Label-free vibrational imaging by stimulated Raman scattering (SRS) provides unprecedented insight into real-time chemical distributions. Specifically, SRS in the fingerprint region (400–1800 cm−1) can resolve multiple chemicals in a complex bio-environment. However, due to the intrinsic weak Raman cross-sections and the lack of ultrafast spectral acquisition schemes with high spectral fidelity, SRS in the fingerprint region is not viable for studying living cells or large-scale tissue samples.

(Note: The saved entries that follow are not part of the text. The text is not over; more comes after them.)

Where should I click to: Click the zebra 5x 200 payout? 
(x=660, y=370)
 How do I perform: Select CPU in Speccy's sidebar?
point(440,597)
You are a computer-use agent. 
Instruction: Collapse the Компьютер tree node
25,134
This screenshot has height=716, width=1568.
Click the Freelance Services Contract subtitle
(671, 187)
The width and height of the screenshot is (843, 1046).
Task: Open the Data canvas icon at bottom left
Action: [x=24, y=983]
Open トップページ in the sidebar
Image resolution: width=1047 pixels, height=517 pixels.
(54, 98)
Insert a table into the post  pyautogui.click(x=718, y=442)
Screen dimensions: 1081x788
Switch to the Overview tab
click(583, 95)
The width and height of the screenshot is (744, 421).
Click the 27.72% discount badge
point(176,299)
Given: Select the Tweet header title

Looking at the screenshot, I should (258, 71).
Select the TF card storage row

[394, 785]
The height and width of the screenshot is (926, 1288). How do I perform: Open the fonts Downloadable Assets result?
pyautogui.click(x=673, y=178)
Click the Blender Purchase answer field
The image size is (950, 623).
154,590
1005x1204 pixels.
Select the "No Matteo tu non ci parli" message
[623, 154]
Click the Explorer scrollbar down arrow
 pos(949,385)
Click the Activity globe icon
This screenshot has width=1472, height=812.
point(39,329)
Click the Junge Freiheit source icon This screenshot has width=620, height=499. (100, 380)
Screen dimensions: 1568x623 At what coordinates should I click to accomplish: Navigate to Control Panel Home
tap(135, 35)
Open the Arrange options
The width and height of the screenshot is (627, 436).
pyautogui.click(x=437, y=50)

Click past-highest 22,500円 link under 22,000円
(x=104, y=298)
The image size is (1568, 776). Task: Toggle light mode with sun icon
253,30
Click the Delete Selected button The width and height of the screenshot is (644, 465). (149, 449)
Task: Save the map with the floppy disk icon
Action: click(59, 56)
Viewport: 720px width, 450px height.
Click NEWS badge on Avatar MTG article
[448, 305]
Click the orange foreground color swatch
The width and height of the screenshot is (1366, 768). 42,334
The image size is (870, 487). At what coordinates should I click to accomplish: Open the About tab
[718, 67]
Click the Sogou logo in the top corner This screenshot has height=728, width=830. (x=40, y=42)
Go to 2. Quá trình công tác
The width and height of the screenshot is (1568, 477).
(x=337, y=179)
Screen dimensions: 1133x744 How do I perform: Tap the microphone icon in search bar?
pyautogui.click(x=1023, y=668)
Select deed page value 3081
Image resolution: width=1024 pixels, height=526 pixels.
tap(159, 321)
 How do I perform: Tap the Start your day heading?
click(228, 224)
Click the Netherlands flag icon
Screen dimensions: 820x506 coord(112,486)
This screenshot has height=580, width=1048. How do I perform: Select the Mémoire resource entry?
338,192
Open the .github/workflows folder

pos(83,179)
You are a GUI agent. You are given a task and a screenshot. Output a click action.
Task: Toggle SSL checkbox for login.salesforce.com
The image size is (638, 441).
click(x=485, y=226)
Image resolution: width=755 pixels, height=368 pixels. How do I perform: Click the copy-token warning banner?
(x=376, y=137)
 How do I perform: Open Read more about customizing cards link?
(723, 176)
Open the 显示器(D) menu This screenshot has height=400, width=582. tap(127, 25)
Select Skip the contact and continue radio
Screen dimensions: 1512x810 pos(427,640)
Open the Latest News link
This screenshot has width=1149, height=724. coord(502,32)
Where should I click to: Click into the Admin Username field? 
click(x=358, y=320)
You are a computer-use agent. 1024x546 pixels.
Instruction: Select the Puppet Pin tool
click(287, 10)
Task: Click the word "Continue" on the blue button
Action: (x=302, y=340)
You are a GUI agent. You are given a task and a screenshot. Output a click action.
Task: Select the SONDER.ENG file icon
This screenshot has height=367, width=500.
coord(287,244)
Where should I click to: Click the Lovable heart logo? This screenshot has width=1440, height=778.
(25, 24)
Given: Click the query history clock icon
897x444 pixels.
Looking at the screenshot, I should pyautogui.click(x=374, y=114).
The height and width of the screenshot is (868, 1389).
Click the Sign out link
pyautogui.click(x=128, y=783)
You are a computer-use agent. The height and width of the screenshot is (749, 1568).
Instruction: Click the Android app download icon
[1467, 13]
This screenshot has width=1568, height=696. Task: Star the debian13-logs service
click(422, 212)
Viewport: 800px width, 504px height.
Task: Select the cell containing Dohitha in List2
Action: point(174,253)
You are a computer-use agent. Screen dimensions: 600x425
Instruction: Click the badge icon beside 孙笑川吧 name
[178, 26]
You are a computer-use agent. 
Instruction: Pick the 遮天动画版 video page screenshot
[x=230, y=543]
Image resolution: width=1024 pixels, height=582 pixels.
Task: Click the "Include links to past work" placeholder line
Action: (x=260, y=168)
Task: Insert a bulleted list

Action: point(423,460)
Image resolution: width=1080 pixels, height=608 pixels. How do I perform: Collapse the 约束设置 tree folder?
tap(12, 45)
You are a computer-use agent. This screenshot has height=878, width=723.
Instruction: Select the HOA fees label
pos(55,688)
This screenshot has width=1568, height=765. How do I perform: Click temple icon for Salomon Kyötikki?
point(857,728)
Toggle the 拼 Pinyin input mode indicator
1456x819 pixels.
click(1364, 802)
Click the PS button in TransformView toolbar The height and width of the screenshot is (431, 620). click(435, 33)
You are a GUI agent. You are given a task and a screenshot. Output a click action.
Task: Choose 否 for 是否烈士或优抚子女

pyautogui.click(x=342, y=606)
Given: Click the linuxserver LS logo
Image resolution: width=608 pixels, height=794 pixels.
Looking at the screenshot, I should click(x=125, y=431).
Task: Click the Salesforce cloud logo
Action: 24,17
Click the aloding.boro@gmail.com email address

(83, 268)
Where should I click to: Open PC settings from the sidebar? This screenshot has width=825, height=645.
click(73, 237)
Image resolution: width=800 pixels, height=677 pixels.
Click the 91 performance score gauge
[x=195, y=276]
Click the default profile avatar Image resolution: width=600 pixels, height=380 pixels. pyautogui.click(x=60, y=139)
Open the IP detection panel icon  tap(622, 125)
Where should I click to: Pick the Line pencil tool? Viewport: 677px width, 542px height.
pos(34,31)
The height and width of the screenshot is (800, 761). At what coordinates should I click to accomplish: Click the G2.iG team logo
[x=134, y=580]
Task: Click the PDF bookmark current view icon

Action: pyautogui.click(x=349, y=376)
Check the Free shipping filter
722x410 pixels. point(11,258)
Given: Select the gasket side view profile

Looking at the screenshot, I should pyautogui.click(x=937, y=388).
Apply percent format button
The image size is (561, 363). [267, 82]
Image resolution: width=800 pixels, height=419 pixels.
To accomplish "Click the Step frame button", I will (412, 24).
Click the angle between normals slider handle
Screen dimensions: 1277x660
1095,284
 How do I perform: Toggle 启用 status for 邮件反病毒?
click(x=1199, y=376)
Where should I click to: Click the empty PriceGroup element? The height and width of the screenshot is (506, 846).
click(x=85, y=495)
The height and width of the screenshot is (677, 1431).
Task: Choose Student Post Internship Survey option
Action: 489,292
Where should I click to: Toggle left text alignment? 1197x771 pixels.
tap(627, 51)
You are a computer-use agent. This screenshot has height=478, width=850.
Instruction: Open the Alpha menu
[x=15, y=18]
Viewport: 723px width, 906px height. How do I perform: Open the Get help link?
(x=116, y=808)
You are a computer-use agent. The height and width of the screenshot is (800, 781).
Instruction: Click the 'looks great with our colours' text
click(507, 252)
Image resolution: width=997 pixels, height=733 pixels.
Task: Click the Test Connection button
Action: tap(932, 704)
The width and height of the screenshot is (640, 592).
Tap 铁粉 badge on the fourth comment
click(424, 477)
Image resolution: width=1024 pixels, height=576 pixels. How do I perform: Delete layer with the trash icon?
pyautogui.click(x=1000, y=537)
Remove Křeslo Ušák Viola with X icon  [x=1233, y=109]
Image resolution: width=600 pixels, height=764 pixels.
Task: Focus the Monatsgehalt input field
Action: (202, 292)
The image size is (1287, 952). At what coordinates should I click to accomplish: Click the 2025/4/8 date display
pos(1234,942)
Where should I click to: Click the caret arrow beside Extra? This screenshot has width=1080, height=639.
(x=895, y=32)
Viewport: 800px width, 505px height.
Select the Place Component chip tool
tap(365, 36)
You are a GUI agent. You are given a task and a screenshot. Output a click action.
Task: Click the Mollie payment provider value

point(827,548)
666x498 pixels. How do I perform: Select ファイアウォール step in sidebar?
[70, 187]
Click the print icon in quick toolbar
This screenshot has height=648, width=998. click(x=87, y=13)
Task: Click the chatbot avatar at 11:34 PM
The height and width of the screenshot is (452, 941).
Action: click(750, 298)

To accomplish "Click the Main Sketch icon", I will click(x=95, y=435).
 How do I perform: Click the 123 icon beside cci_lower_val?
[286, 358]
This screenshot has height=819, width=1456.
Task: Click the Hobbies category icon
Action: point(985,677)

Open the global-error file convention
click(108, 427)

Here, we report a fingerprint spectroscopic SRS platform that acquires a distortion-free SRS spectrum at 10 cm−1 spectral resolution within 20 µs using a polygon scanner. Meanwhile, we significantly improve the signal-to-noise ratio by employing a spatial-spectral residual learning network, reaching a level comparable to that with 100 times integration. Collectively, our system enables high-speed vibrational spectroscopic imaging of multiple biomolecules in samples ranging from a single live microbe to a tissue slice.

Suggested Citation

  • Haonan Lin & Hyeon Jeong Lee & Nathan Tague & Jean-Baptiste Lugagne & Cheng Zong & Fengyuan Deng & Jonghyeon Shin & Lei Tian & Wilson Wong & Mary J. Dunlop & Ji-Xin Cheng, 2021. "Microsecond fingerprint stimulated Raman spectroscopic imaging by ultrafast tuning and spatial-spectral learning," Nature Communications, Nature, vol. 12(1), pages 1-12, December.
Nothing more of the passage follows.